[What the task asks] Look through the entries below and count the lines with "computer" in them; the reply is the number alone.

*** Input data

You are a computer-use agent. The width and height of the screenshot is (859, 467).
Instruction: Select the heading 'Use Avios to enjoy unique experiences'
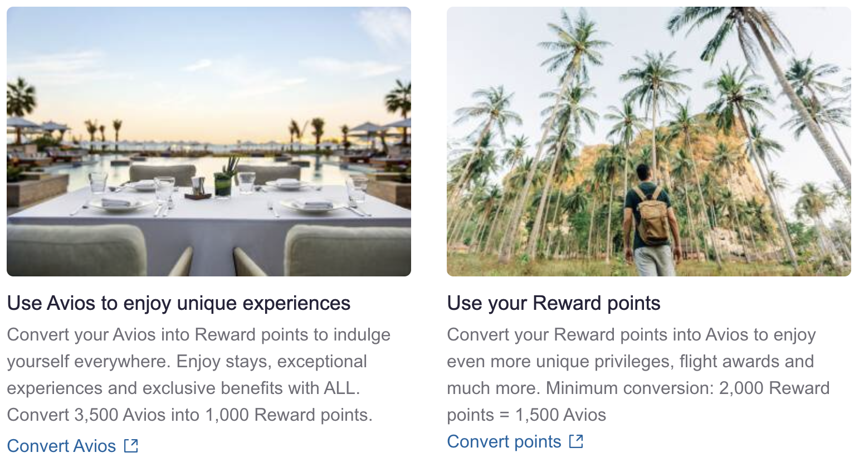tap(179, 303)
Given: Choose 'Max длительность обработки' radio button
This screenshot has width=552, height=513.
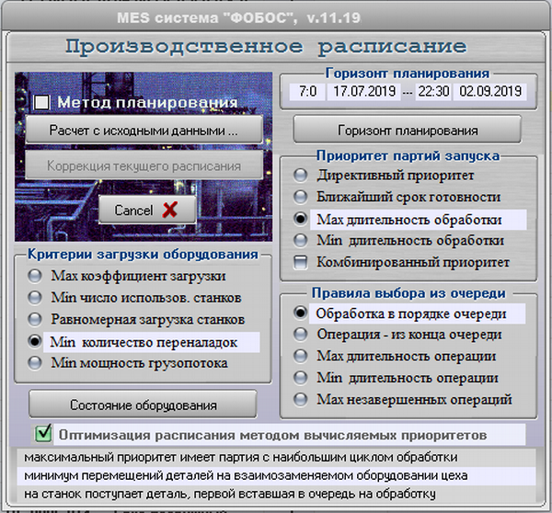Looking at the screenshot, I should (300, 220).
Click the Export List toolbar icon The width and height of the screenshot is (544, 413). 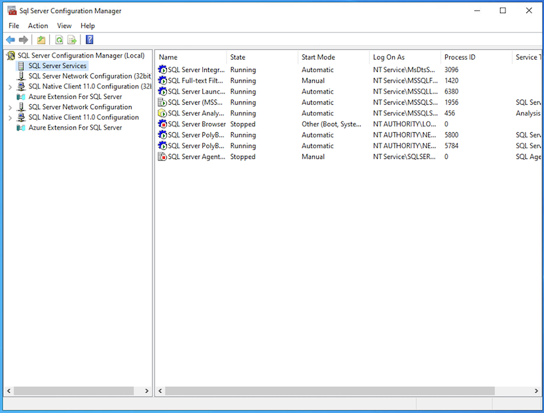click(x=72, y=40)
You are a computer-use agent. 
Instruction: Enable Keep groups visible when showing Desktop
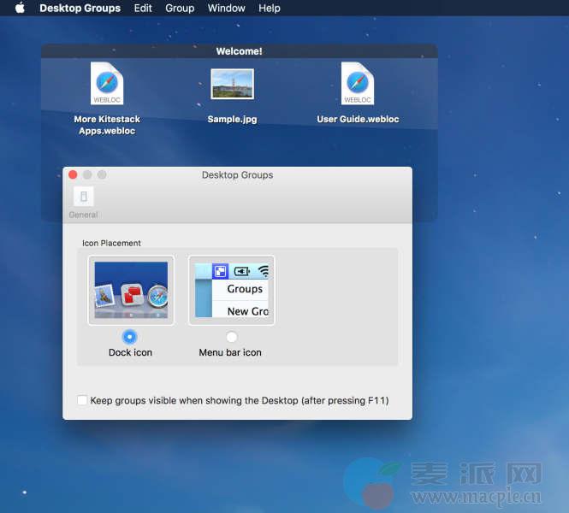(82, 400)
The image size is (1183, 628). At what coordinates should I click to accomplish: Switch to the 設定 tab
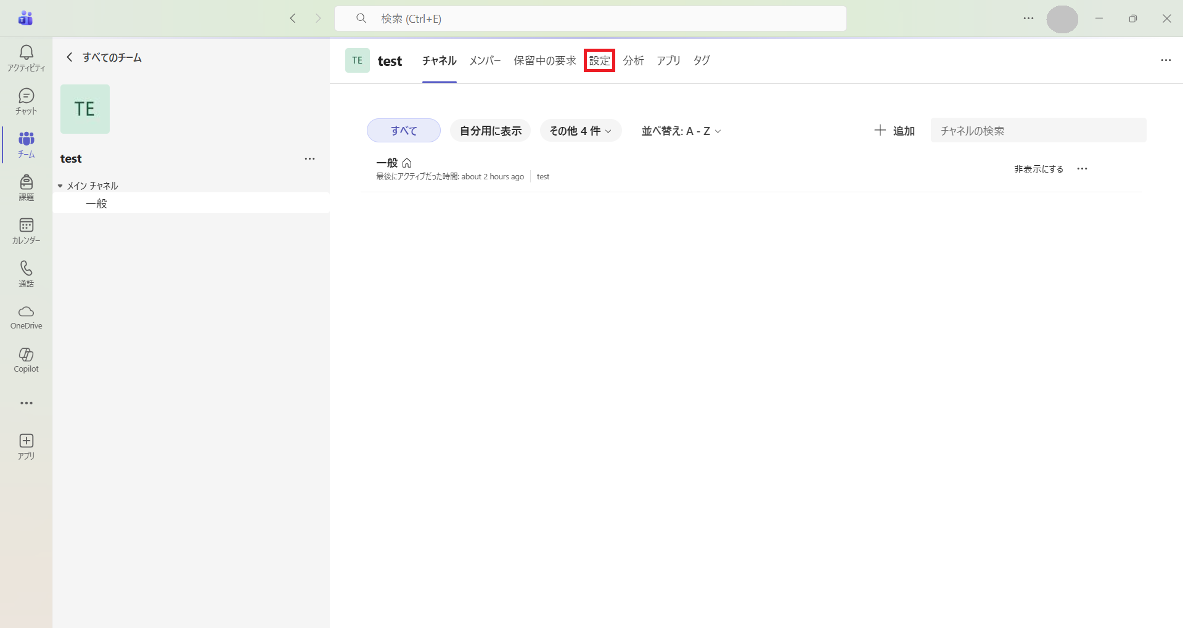click(599, 60)
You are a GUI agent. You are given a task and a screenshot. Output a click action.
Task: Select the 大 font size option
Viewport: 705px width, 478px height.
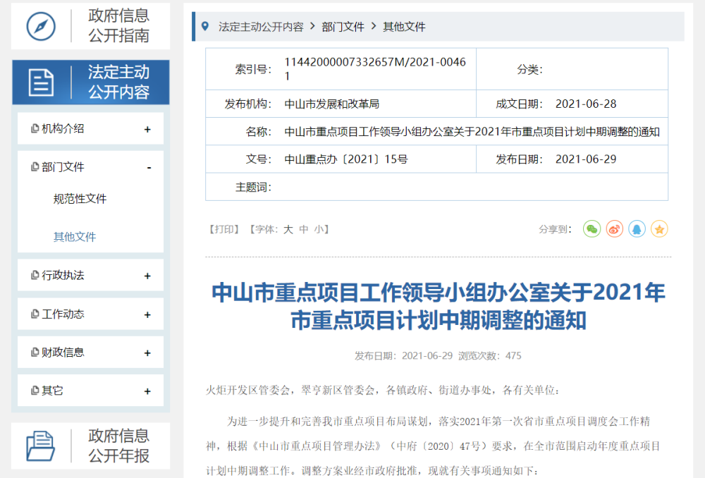(x=287, y=228)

******

[Result of this exercise] 2